In a matter of eight minutes and five seconds, three unanswered goals via John Cavanagh, Rheault, and MacKinnon morphed a 2-1 deficit into a 4-2 lead and paced PC to a 5-3 victory. Fittingly, the nascent MacKinnon tacked on the insurance in the final minute, capping off his second multi-goal game of the month, and second of what would be seven in his career.

2. January 30, 2009: Providence 2, Boston College 2
It would be the only sellout that the House That Lou Built has seen this collegiate generation –for obvious reasons beforehand and for a justified reason thereafter.

Knowing for months that this bout with the defending national champions would be regionally televised on NESN, faces seen everywhere on campus except for the ice house overstocked the student section seeking a morsel of coveted face time. And if they took enough time to look at what the cameras were looking at, they watched a gritty grudge match that saw each team enjoy a momentary lead –BC in the first, PC in the second- before dueling goaltenders Alex Beaudry and John Muse clamped down and drew the final 2-2 knot.

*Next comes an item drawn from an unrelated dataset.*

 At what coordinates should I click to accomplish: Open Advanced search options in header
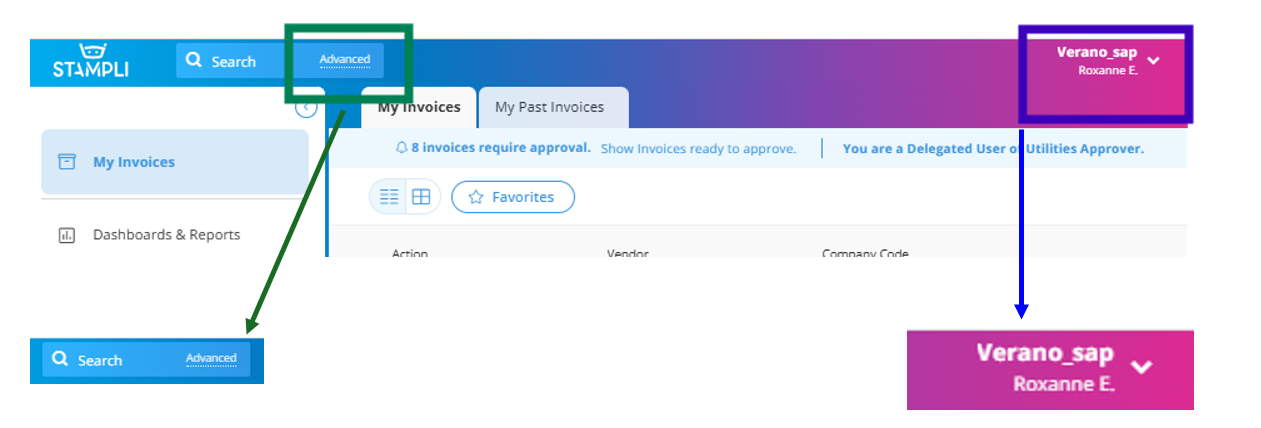[x=345, y=60]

1. February 19, 2010: Providence 5, Boston University 4
Neither party in this card had any cause to sympathize with the other. The host Friars were as few as two losses away from whiffing on a Hockey East playoff spot for the second year in a row. The defending national champion Terriers, ranked No. 19 in the country going into the weekend, needed every invisible point they could scrape out to salvage their hopes for an at-large NCAA tournament bid.

Accordingly and appropriately, the concoction of those storylines produced a back-and-forth, lock-and-load bout. The Terriers struck twice to grab an assertive 2-0 upper hand by 8:45 of the first period, but the Friartownies’ spirits were percolated by the endless physicality that finally broke out in hives at the 9:00 mark. The previously unblemished penalty side of the scoresheet had five entries in the last 11 minutes of the opening frame, though PC failed to hit the board on three power play opportunities.

But starting at 2:14 of the middle frame, the special teams started holding sway. PC’s Kyle MacKinnon struck twice in separate 4-on-4 segments to saw two Terrier leads in half, and it was 3-2 with only 5:50 gone. Less than 14 minutes later, after the eye of the cyclone had passed through the Schneider pond, Matt Bergland gave the Friars their first conversion in seven power plays and a 3-3 tie to take into the final stanza.

The night had only begun. The third period alone saw an incomprehensible 17-16 edge in the shooting gallery for Providence, though BU bouncer Kevin Shattenkirk restored his team’s lead with a carry-over power play bullet just 97 seconds in. But on their eighth twirl, PC’s man-up brigade set up MacKinnon’s hat trick, drawing a 4-4 knot with 14:04 to spare.

From there, it only felt increasingly like the Skating Friars’ fun-sized answer to Game Six of Bruins-Canadiens 2008. The Friars’ nightlong persistence, combined with the Terriers’ incurable disciplinary ailment presaged a first-time and permanent lead for the scrappy home squad.

Lo and behold, during a 5-on-3 segment, with 5:25 to go, the MacKinnon machine fell inches short of the key conversion. He settled for an assist as Aaron Jamnick swooped in the extract the rebound and buried it through a screen of fallen columns, giving Schneider Arena its strongest dose of stimuli in at least two years.

PC was eliminated from playoff contention the following night at Agganis Arena, but it was a refreshing sendoff to the student rooters, who would miss the season’s final two home games due to spring break.